Can UP Fintech Thrive Without China? Latest Earnings Offer Clues

The Tiger Brokers operator has been forced to leave its original home market, but numbers show its global expansion isn't strong enough yet to carry the business

image credit: Bamboo Works

Key Takeaways:

Legacy Mainland China clients still accounted for more than 20% of UP Fintech's first quarter revenue, despite years of efforts to expand internationally

Now based in Singapore after relocating from its original home in Beijing, the online brokerage faces a key challenge in appealing to clients with no Chinese ties

By Warren Yang

UP Fintech Holding Ltd. (NASDAQ:TIGR) has finally put three years of regulatory turbulence in China behind it, but it isn't clear skies for the online brokerage just yet. Now completely severed from its original home market, the company faces a high-stakes race to prove it can grow on foreign soil, especially beyond its core base of users with Chinese backgrounds.

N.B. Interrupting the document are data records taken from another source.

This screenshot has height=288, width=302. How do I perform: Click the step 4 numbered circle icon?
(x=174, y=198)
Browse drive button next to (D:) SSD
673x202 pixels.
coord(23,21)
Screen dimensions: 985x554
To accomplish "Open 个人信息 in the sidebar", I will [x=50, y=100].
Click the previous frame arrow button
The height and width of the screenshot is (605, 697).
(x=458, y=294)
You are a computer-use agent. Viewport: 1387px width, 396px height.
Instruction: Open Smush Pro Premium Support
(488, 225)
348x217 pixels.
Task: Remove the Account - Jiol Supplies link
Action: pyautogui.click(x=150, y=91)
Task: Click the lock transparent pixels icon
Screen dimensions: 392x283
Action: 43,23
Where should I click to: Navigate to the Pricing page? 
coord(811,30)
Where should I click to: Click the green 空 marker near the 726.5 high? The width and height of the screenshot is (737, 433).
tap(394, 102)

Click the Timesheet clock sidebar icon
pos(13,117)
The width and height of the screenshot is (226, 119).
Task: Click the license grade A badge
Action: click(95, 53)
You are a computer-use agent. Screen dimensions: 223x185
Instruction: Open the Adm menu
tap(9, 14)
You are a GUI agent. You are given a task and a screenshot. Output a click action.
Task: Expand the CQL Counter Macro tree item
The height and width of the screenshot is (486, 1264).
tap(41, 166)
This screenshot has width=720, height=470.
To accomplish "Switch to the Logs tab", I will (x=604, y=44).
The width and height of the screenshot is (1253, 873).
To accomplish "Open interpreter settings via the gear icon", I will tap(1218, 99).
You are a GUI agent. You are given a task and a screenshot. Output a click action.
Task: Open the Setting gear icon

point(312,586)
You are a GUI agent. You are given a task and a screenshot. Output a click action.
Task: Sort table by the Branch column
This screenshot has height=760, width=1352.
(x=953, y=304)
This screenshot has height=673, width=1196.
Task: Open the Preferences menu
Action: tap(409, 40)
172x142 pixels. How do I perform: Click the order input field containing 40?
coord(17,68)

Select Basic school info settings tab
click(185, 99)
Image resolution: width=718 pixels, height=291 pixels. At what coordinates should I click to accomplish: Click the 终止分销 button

UP Fintech's latest quarterly results, released last week, are a bit of a mixed bag that show both promising signs and challenges for the company in its new 2.0 era.

Firstly, the elephant in the room. The company was fined 411.2 million yuan ($60 million) by the China Securities Regulatory Commission (CSRC) last month for operating an unlicensed business allowing Mainland-based traders to buy stocks in overseas markets like the U.S. and Hong Kong. This dragged its bottom line into the red, as the company, best known for its Tiger Brokers online trading platform, booked a net loss of $26.9 million in the first quarter.

This financial wound is deep, for sure. But it's also conclusive, ending several years of uncertainty for the company. With a multi-year existential threat from Chinese regulators now in the past as a fixed, nonrecurring charge, the company can finally move forward without worrying about the potential for more problems on the Mainland.

"We have fully accounted for this amount in our first quarter results," UP Fintech CFO John Zeng said on the company's earnings call with analysts, referring to the CSRC fine. "This is a one-time nonrecurring charge and will not have a material impact on our core business and overall financial health."

The CSRS also mandated that UP Fintech and rival Futu (FUTU.US) must wind down their original Mainland businesses. That means the pair now have no choice but to go global.